**Extracted records**.
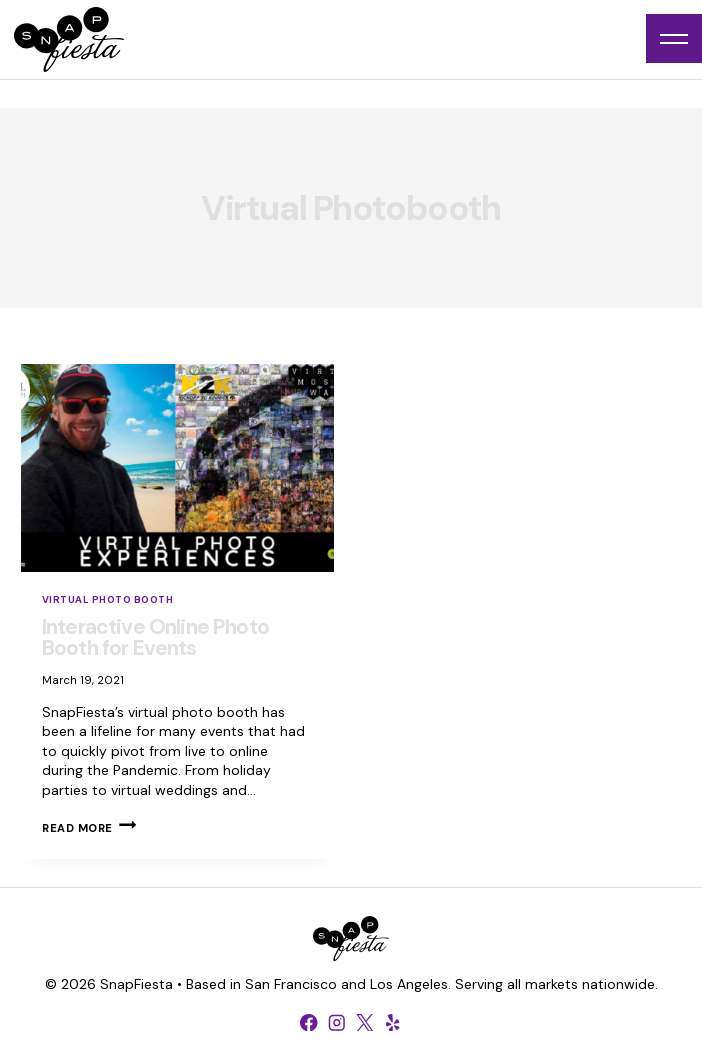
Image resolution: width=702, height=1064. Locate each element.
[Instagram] (337, 1022)
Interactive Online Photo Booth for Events (155, 637)
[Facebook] (309, 1022)
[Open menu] (674, 38)
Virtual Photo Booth (107, 599)
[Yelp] (393, 1022)
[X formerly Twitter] (365, 1022)
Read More (89, 828)
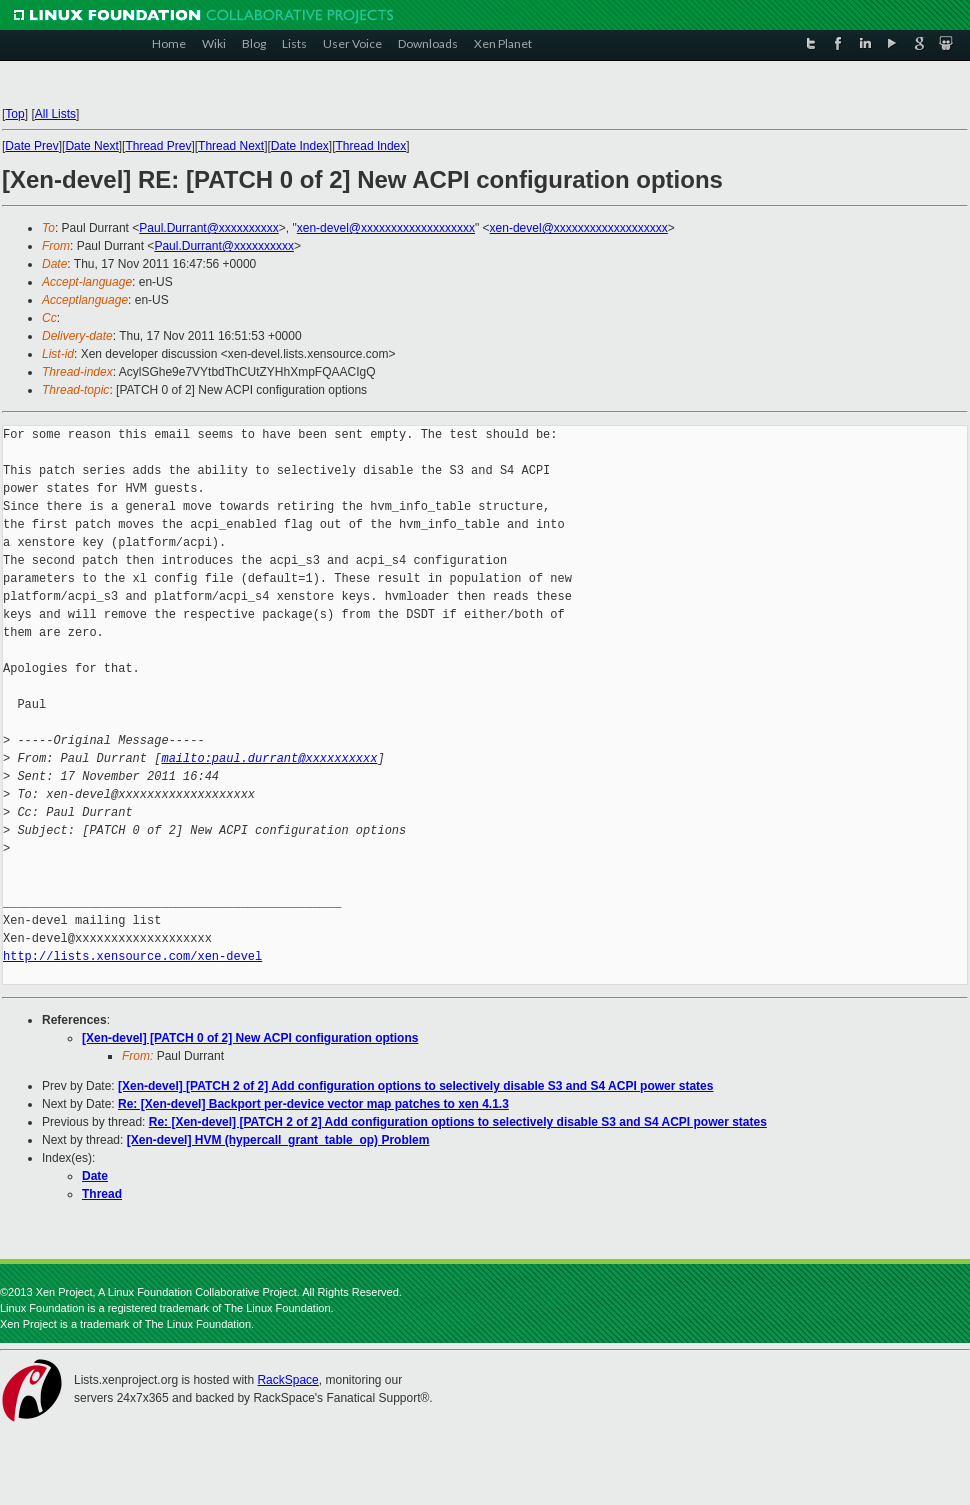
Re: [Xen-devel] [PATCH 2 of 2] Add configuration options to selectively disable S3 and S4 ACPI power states (458, 1122)
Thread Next (231, 146)
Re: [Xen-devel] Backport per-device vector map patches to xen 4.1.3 (313, 1104)
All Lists (55, 114)
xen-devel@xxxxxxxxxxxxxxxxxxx (386, 228)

**Work to be completed**. Rewrite every line of the data above, including the requests, and leave out the pictures. Multiply each coordinate in the answers by 1.65, round to the nearest whole number with halves going up, and keep all other numbers unchanged.

**Task result**.
Image resolution: width=702, height=1064. Locate each element.
[Instagram] (556, 1686)
Interactive Online Photo Booth for Events (256, 1051)
[Facebook] (510, 1686)
[Open menu] (1112, 63)
Virtual Photo Booth (177, 988)
[Yelp] (648, 1686)
[X formerly Twitter] (602, 1686)
Read More (147, 1366)
Re: [Xen-devel] [PATCH 2 of 2] Add configuration options to selectively disable S3 and S4 ACPI power states (756, 1851)
Thread Next (381, 241)
Re: [Xen-devel] Backport per-device vector map patches to xen 4.1.3 (516, 1822)
All Lists (91, 188)
xen-devel@xxxxxxxxxxxxxxxxxxx (637, 376)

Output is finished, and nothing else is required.